__Direction__. Write the continuation of the Ohio appellate court opinion below, In re E.W. v. Natl. Youth Advocate Program, starting right after its last line.

__Text provided__.
In re E.W. v. Natl. Youth Advocate Program
In re E.W. v. Natl. Youth Advocate Program
Opinion
[Cite as In re E.W. v. Natl. Youth Advocate Program, 2024-Ohio-3101.]
IN THE COURT OF APPEALS OF OHIO TENTH APPELLATE DISTRICT On Behalf of [E.W., III], : Kenesha Lattimore, Paralegal The Real Public Defender, : Petitioner, : No. 23AP-684 v. : (REGULAR CALENDAR) [National Youth Advocate Program] et al., : Respondents. :
D E C I S I O N Rendered on August 15, 2024
On brief: Kenesha Lattimore, pro se.
On brief: G. Gary Tyack, Prosecuting Attorney, for respondents.
IN HABEAS CORPUS ON MOTIONS PER CURIAM.

__Dataset excerpts__.
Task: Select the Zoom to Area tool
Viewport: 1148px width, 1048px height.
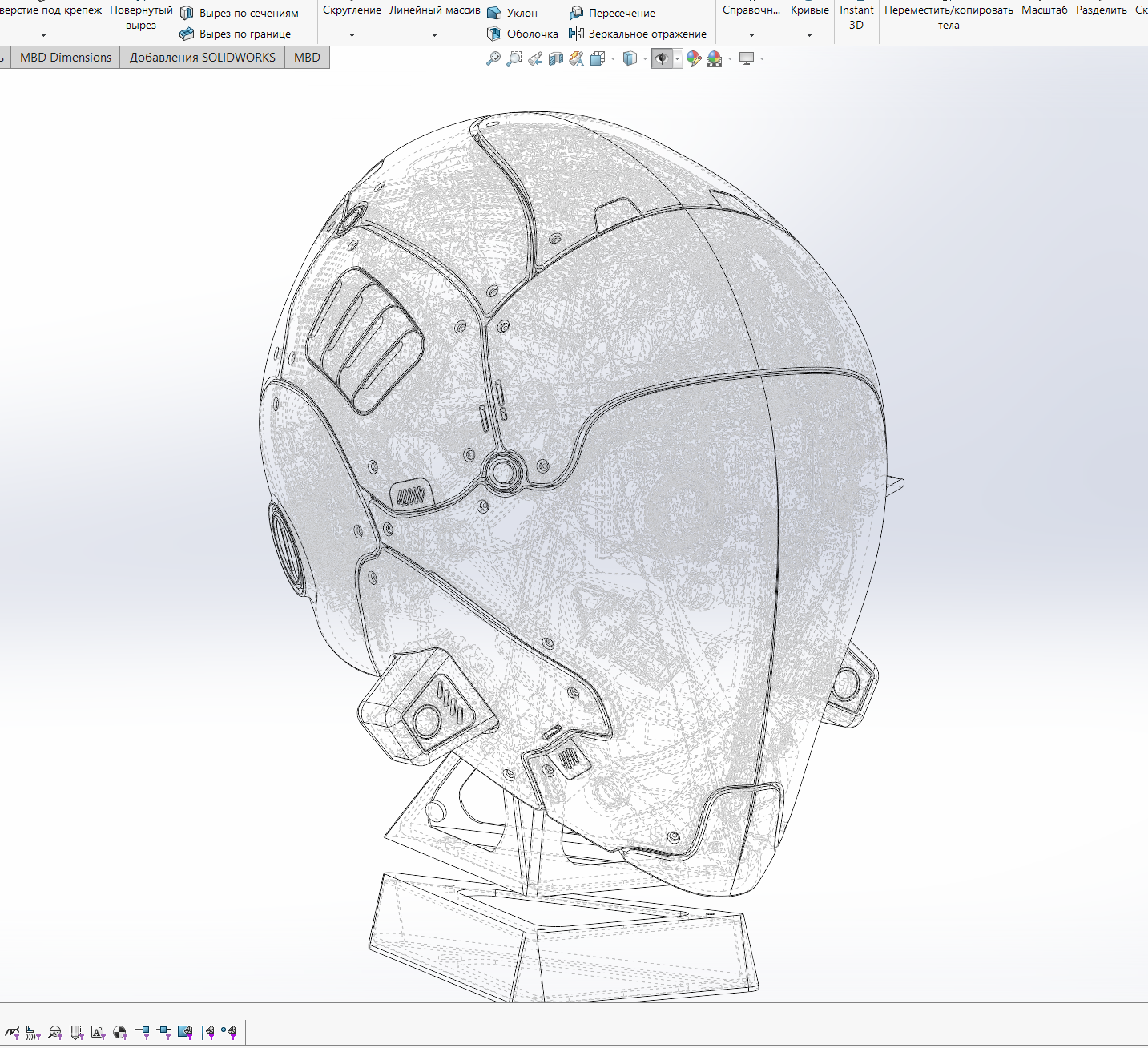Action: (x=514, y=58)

...

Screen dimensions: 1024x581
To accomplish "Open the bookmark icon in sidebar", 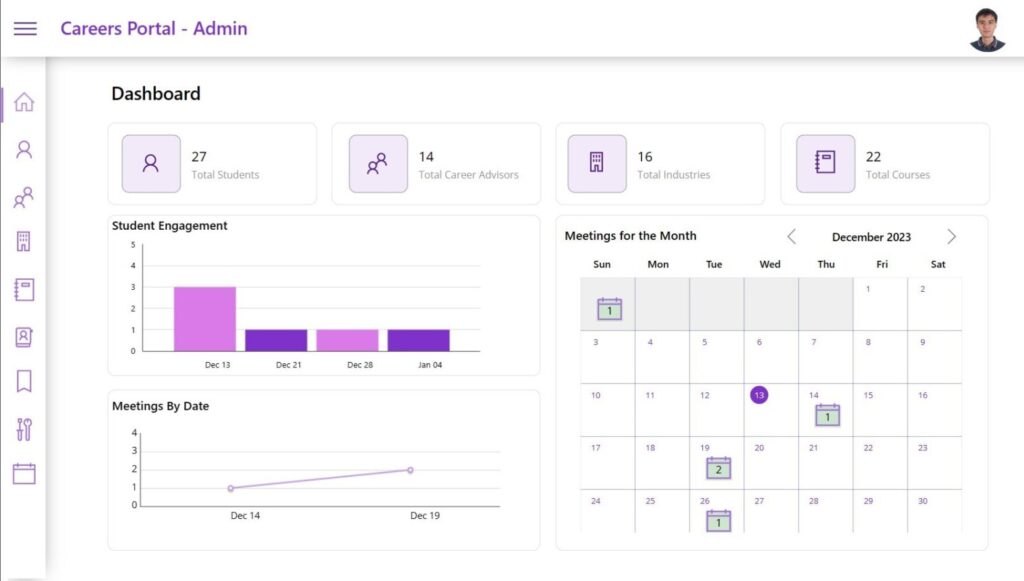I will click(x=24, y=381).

__Answer to the exercise__.
{¶ 1} Petitioner, Kenesha Lattimore, on behalf of E.W., III, her minor child, filed an original action for a writ of habeas corpus. Petitioner asks this court to set aside an order of the Franklin County Court of Common Pleas, Division of Domestic Relations and Juvenile Branch, awarding Franklin County Childrens Services temporary custody of E.W., III and to return E.W., III to her custody. Petitioner names National Youth Advocate Program (“NYAP”) and Franklin County Children Services (“FCCS”) as respondents. On December 18, 2023, petitioner filed a motion for default judgment on the grounds that respondents have failed to plead or otherwise defend. On December 21, 2023 and December 27, 2023 petitioner filed a motion for ex parte hearing. For the following reasons, we deny her petition for a writ of habeas corpus and deny her motions as moot.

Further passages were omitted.